Task objective -
Could you reproduce every entry as it stands, leaving the pictures behind?
• • •
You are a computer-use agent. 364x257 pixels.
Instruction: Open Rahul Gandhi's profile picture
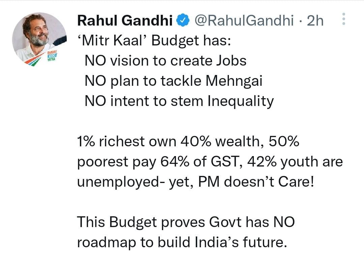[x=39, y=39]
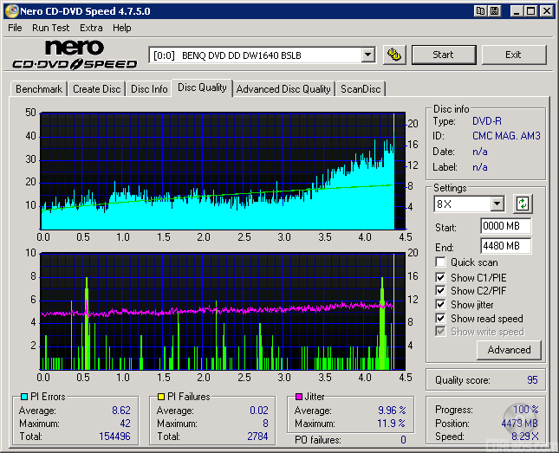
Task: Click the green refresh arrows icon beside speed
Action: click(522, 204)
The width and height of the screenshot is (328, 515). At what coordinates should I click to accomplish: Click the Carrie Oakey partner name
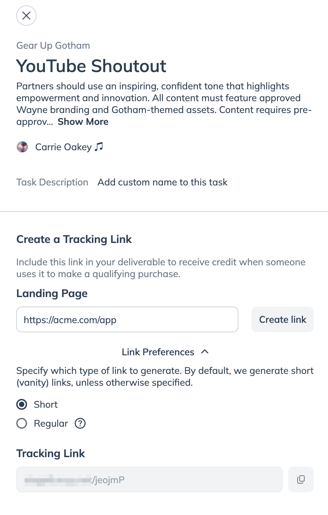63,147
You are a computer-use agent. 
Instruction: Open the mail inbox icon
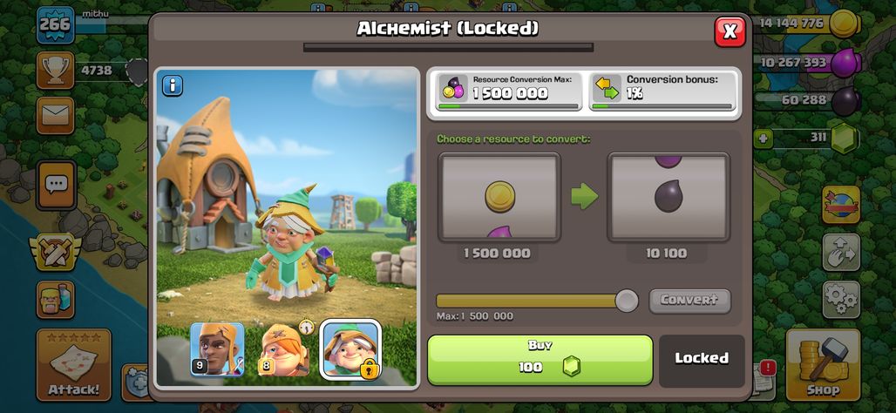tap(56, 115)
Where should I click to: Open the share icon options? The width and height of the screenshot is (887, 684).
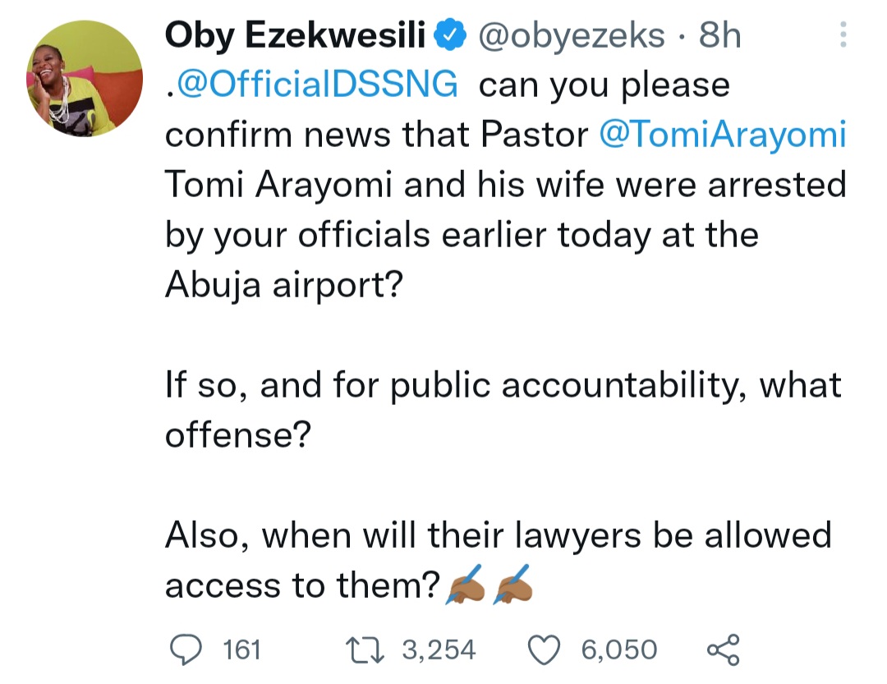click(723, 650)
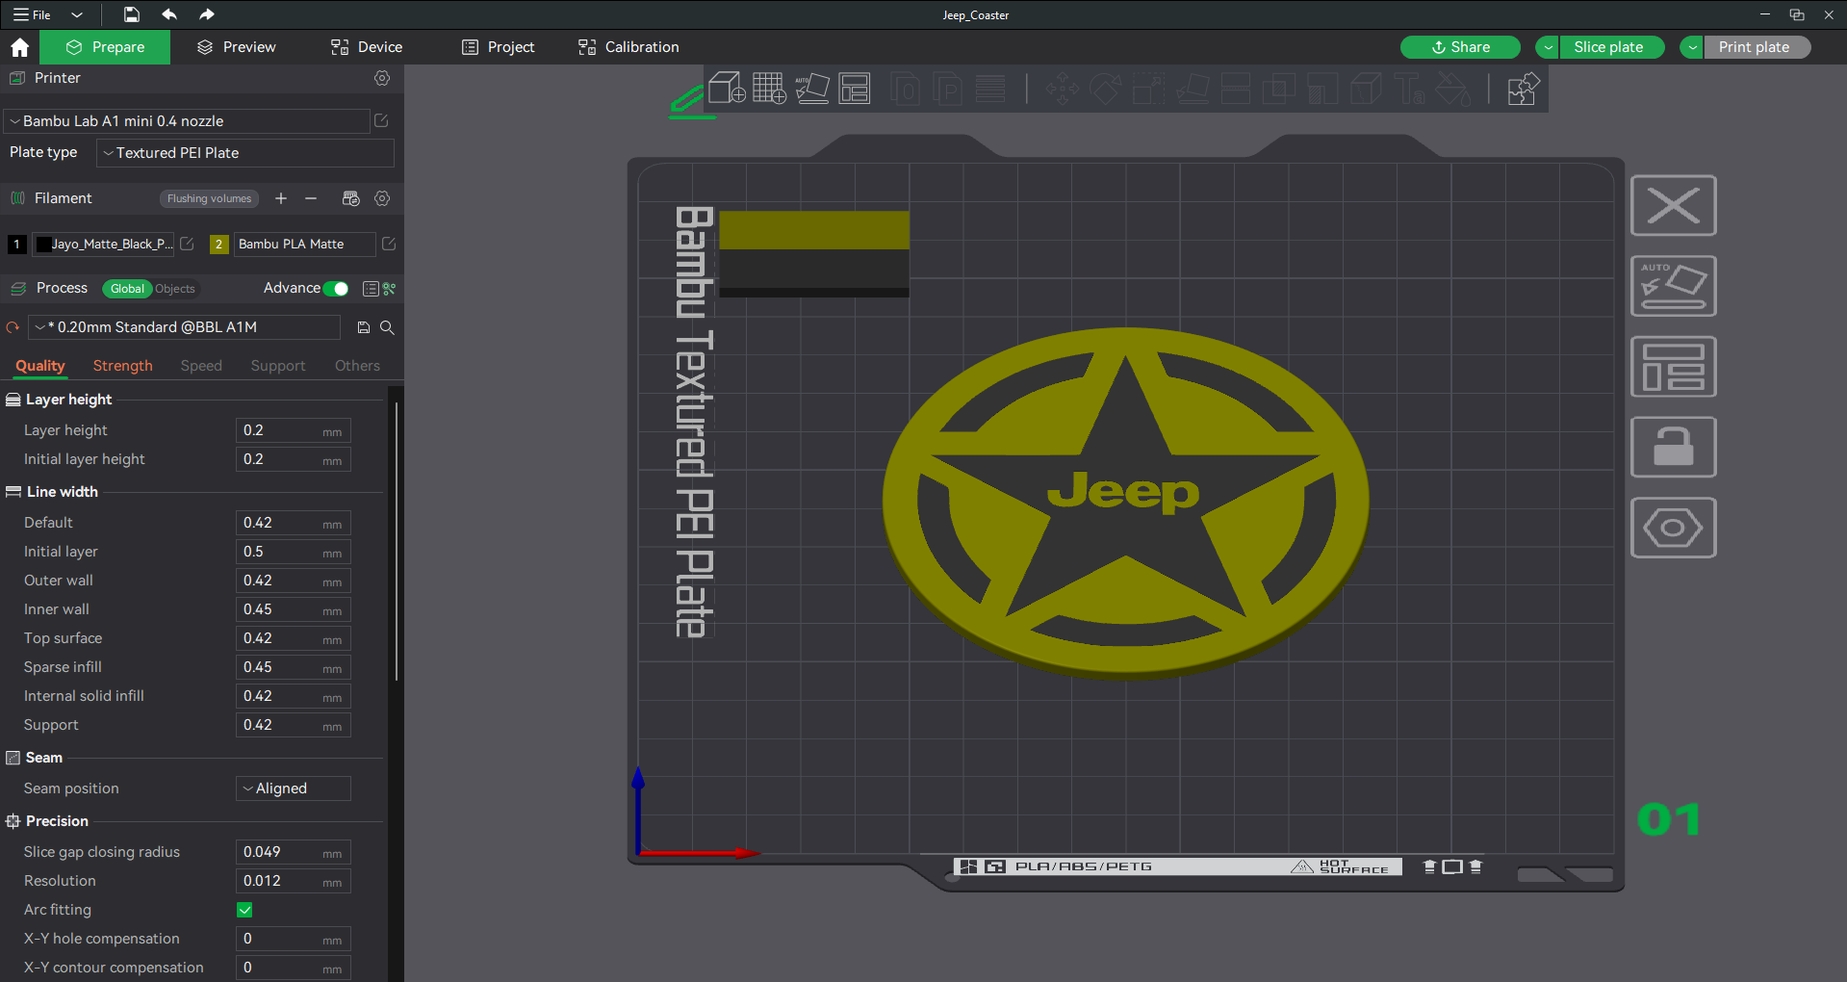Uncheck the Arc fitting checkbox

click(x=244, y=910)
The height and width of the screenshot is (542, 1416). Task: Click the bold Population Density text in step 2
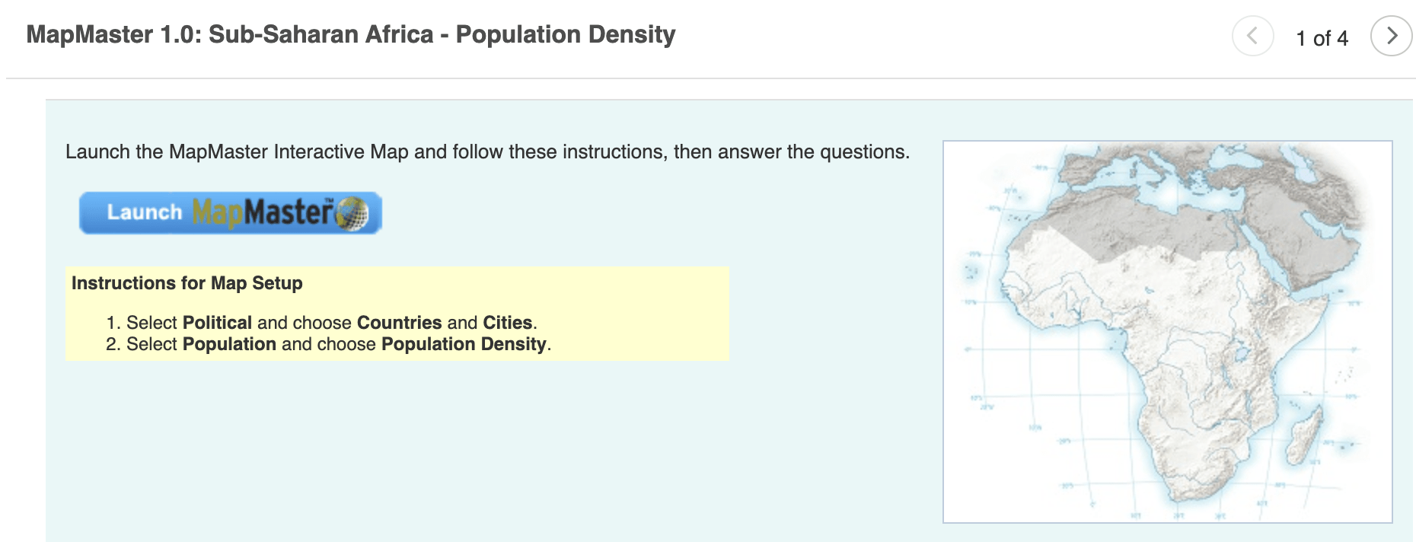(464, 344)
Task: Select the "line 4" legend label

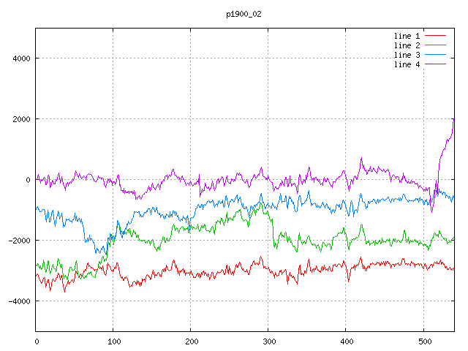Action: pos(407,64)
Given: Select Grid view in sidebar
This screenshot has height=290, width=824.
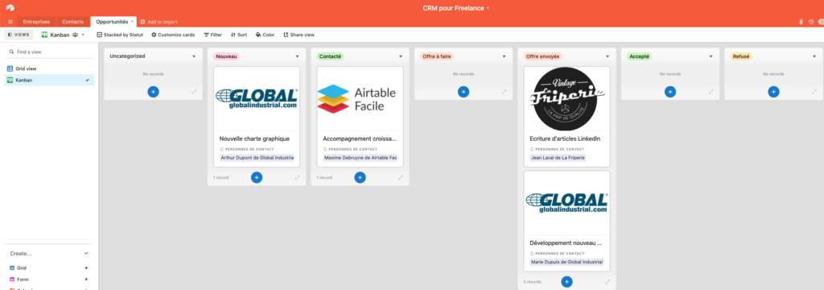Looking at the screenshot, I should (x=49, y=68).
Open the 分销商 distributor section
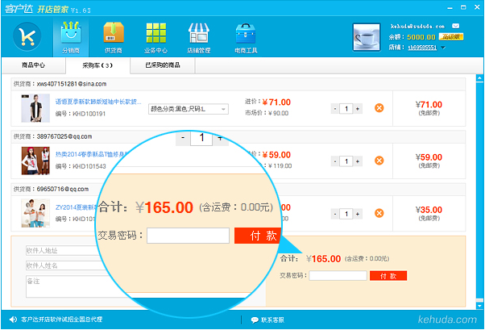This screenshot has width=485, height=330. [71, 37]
• • •
Completed exercise -
You are a computer-use agent. 364x257 pixels.
Instruction: Open Rahul Gandhi's profile picture
[x=39, y=39]
Task: Click the green refresh arrows icon beside speed
Action: click(522, 204)
The width and height of the screenshot is (328, 515). At what coordinates should I click to accomplish: Click the Carrie Oakey partner name
63,147
You are a computer-use agent. 
Instruction: Open the mail inbox icon
tap(56, 115)
Where should I click to: Open the share icon options? The width and height of the screenshot is (887, 684).
click(723, 650)
Uncheck the Arc fitting checkbox

click(x=244, y=910)
The height and width of the screenshot is (542, 1416). Task: Click the bold Population Density text in step 2
(464, 344)
Task: Select the "line 4" legend label

Action: pos(407,64)
Given: Select Grid view in sidebar
This screenshot has height=290, width=824.
Looking at the screenshot, I should (x=49, y=68).
Open the 分销商 distributor section
This screenshot has width=485, height=330. [71, 37]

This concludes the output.